Die EU muss jetzt ihr Klimaziel ohne Vorbedingungen auf minus 30 Prozent anheben. Dies führt erstens zu einer Stabilisierung des CO2 Preises im Emissionshandel, da bei einer Zielverschärfung entsprechend weniger Zertifikate zur Verfügung stehen. Dies ist zweitens die Voraussetzung dafür, dass Deutschland sein nationales Klimaziel (minus 40 Prozent bis 2020) überhaupt schafft. Und schließlich ist die Erhöhung des Klimaziels für die EU notwendig, um dem Anspruch eines Vorreiters gerecht zu werden und die internationalen Verhandlungen voranzubringen. Um auch Polen zu einem Verbündeten des Klimaschutzes in der EU zu machen, muss auf dessen Ängste und Bedürfnisse eingegangen werden. Die Bundesregierung muss sich dafür einsetzen, dass die EU unserem Nachbar großzügig bei der Wende zu Erneuerbaren Energien unter die Arme greift. Doch die Bundesregierung zeigt in Brüssel keine Initiative für die so dringend notwendige Anhebung des europäischen Klimaziels bis 2020 auf minus 30 Prozent. Und dass, obwohl das derzeitige europäischen Klimaziel von minus 20 Prozent schon heute faktisch erreicht ist.


Die Grüne Antwort: Klimaschutzhaushalt statt Fondslösung

Statt des Energie- und Klimafonds wollen wir einen Klimahaushalt verabschieden, der die notwendigen Investitionen in den Klimaschutz unabhängig von aktuellen CO2-Preisen macht und die Finanzierung von Klimaschutzmaßnahmen auf eine breitere Basis stellt. Dazu wollen wir bestehende Klima- und umweltschädliche Subventionen (insgesamt 48 Milliarden Euro laut Umweltbundesamt) konsequent abbauen - wie die unzähligen Ausnahmen bei den Energiesteuern abschaffen, unter anderem für die heimische Braunkohle, oder die steuerliche Förderung besonders verbrauchsstarker Firmenwagen beenden. Bereits kurzfristig wollen wir zusätzliche fünf Milliarden Euro für den Klimaschutz im Bundeshaushalt bereitstellen. Nicht nur die zusätzlichen Einnahmen unterstützen die Energiewende, durch den Subventionsabbau werden so gleichzeitig auch bestehende Fehlanreize beseitigt.

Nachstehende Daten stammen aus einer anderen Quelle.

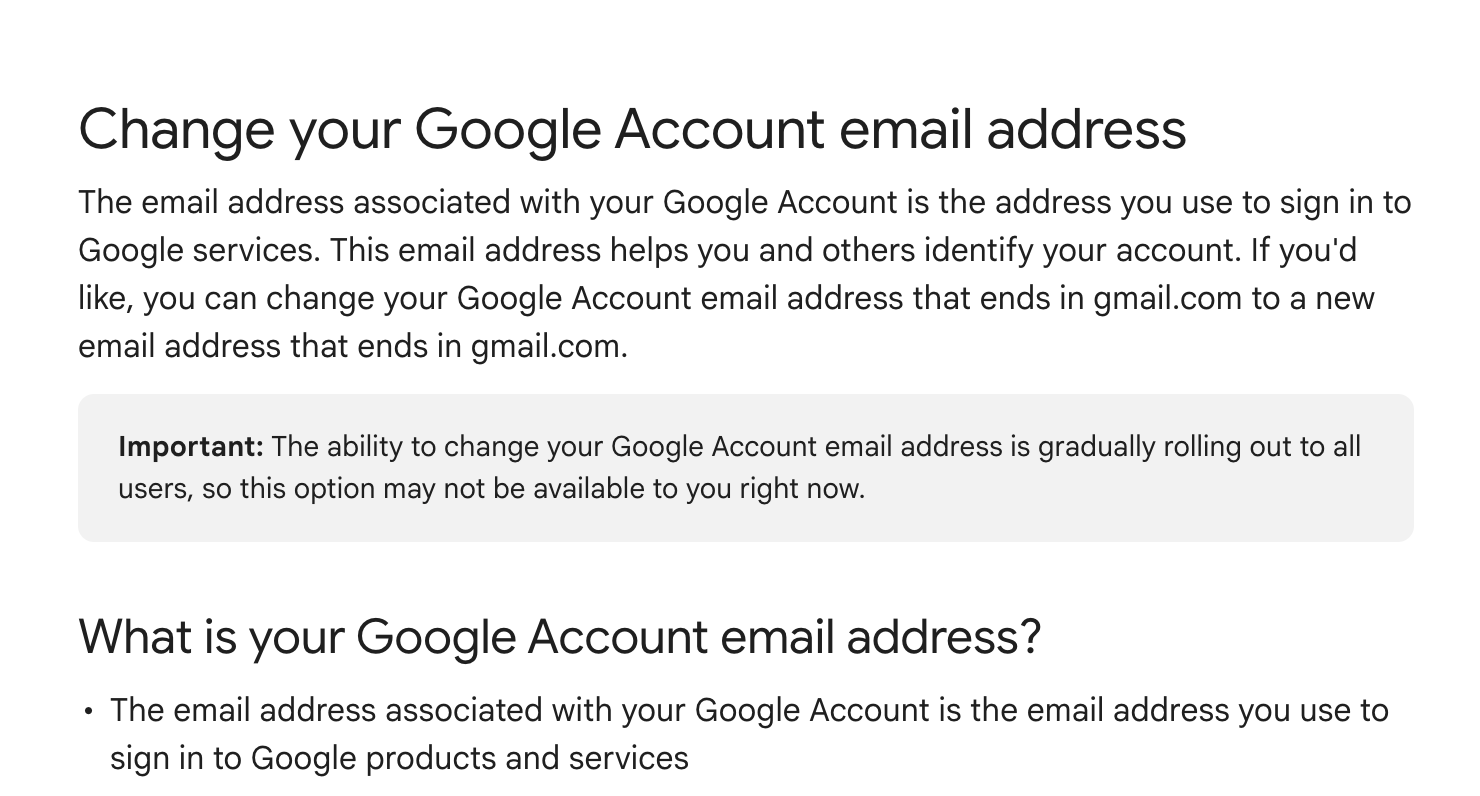Click the phrase "gradually rolling out to all"
Screen dimensions: 1480x796
[x=1199, y=446]
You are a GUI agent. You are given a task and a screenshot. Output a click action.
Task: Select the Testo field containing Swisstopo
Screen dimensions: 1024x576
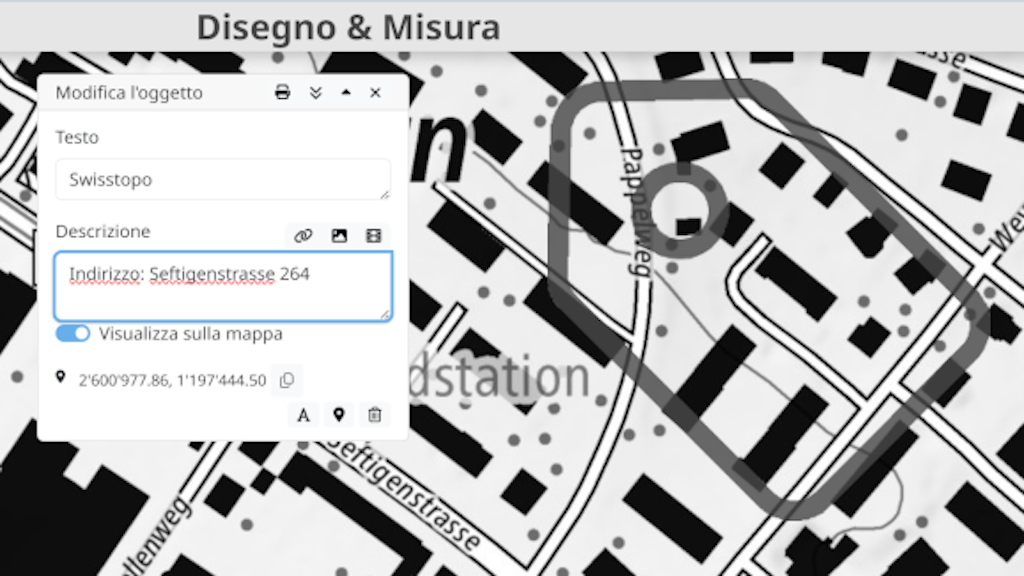(222, 179)
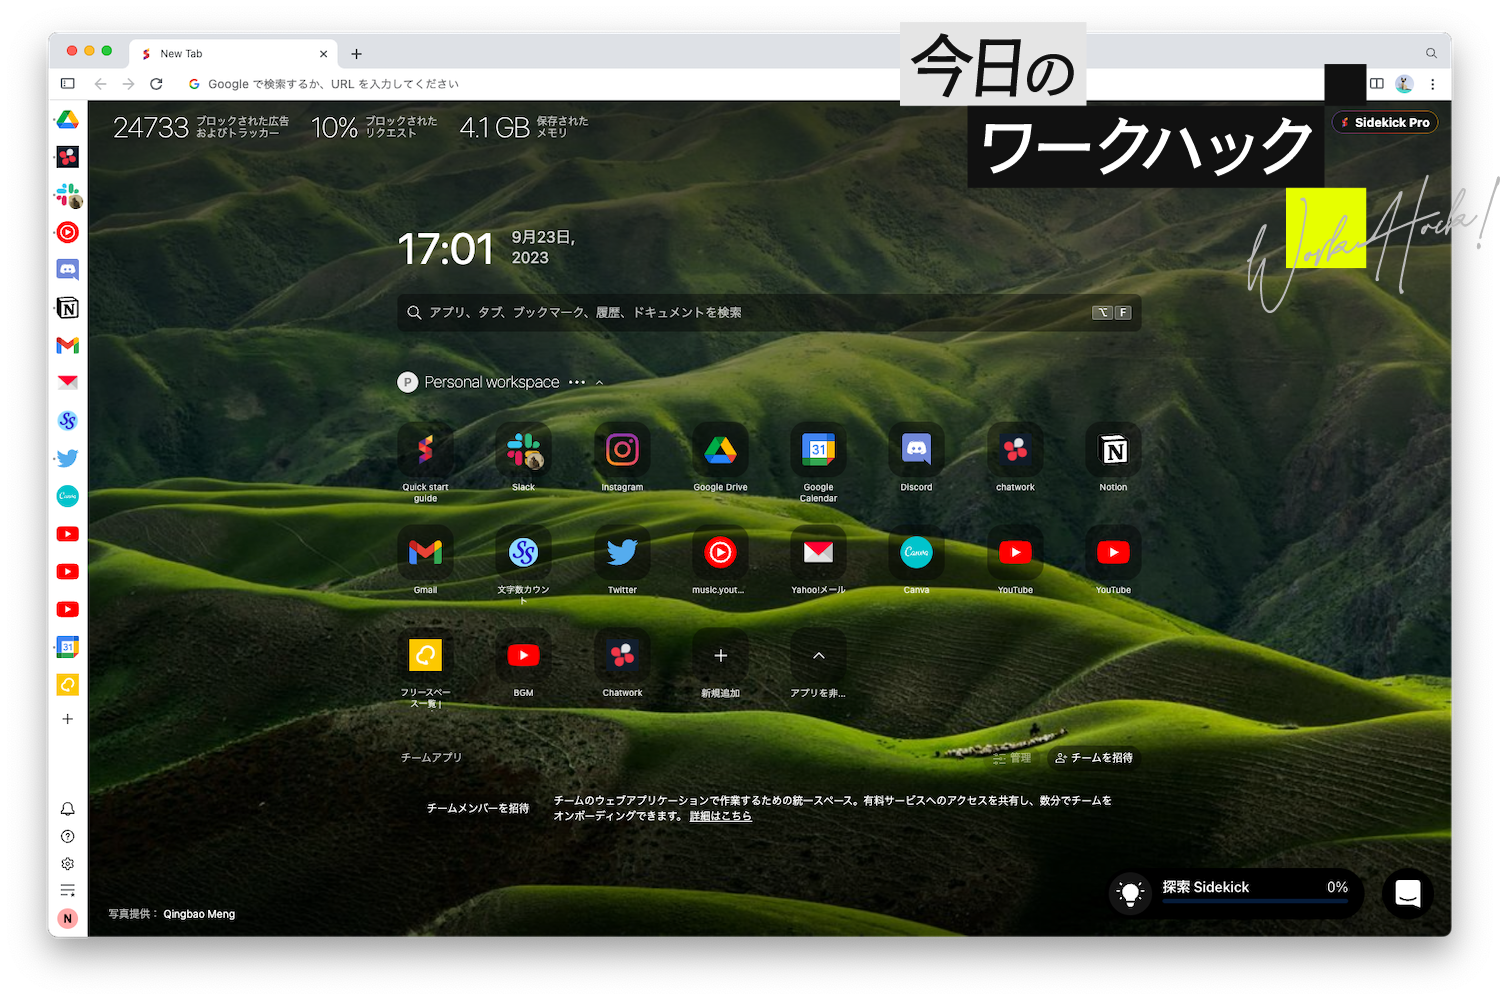This screenshot has width=1500, height=1000.
Task: Open the 詳細はこちら link
Action: point(719,816)
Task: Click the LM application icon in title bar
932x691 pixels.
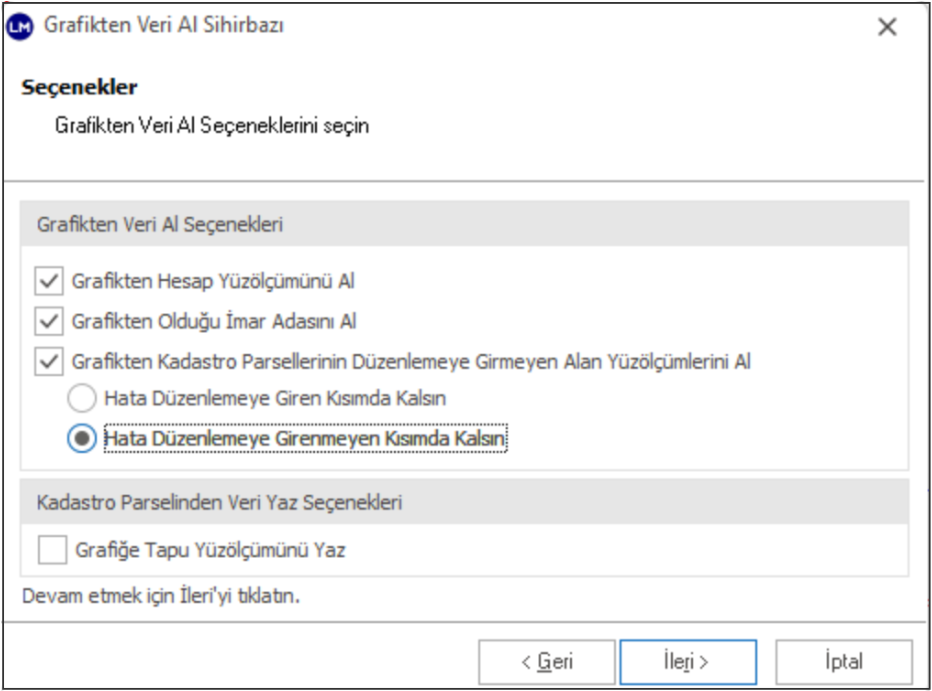Action: point(20,27)
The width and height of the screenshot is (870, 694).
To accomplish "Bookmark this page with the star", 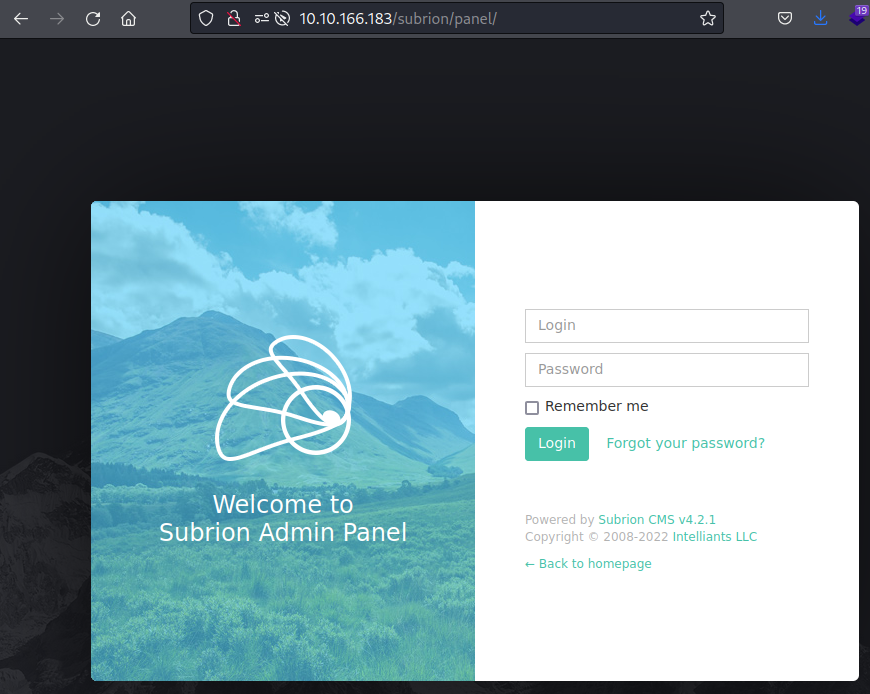I will pos(709,18).
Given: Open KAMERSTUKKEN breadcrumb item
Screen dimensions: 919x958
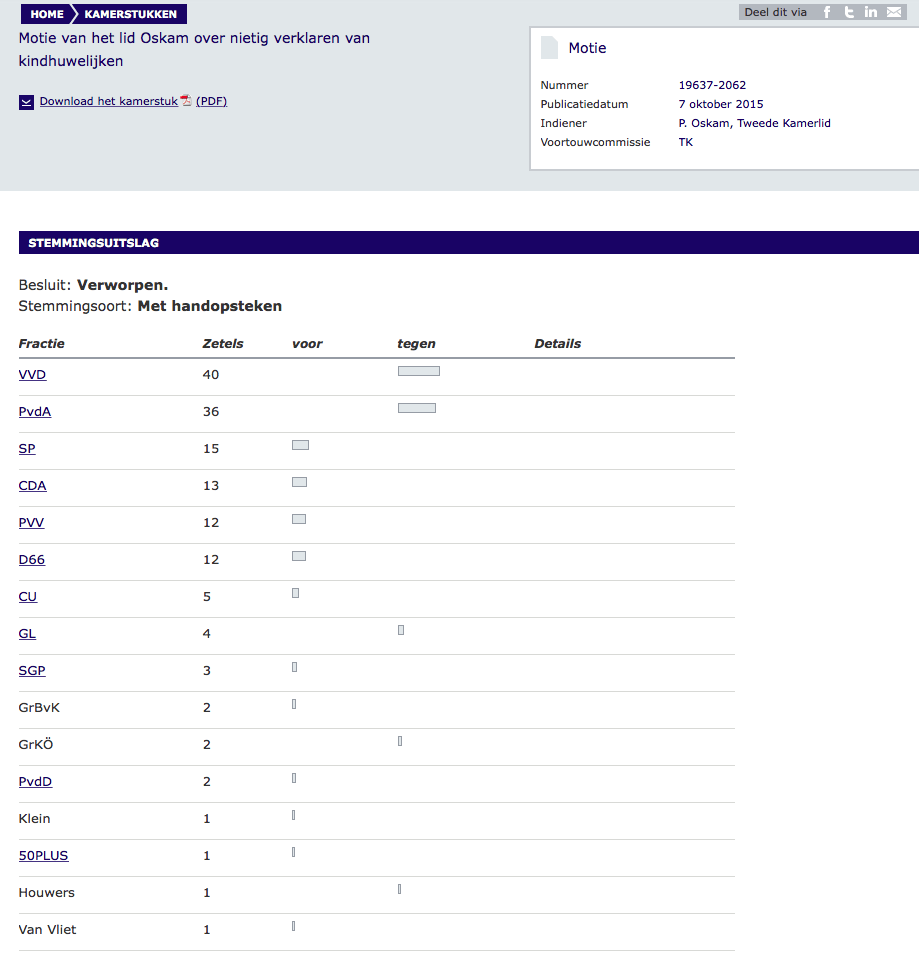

Deutschland hinkt beim Klimaschutz hinterher

Nicht nur das derzeitige Versagen der Bundesregierung im Zusammenhang mit dem Absturz der Zertifikatepreise zeigen das Deutschland leider schon lange kein Vorreiter mehr im Klimaschutz ist. Es fehlen Maßnahmen um das nationale Klimaziel zu erreichen, es fehlt ein Klimaschutzgesetz für verbindliche Ziele und ein stetiges Monitoring, es fehlt eine stringente Klimaaußenpolitik und es fehlt in vielen Bereichen an Engagement auf EU-Ebene. Viele Mitgliedsstaaten der EU warten auf ein deutliches Signal aus Deutschland für den Klimaschutz und ein entschlossenes Handeln. Dieses Signal kommt jedoch nicht, da sich die zuständigen Minister nicht einigen können und Bundeskanzlerin Angela Merkel nicht eingreift.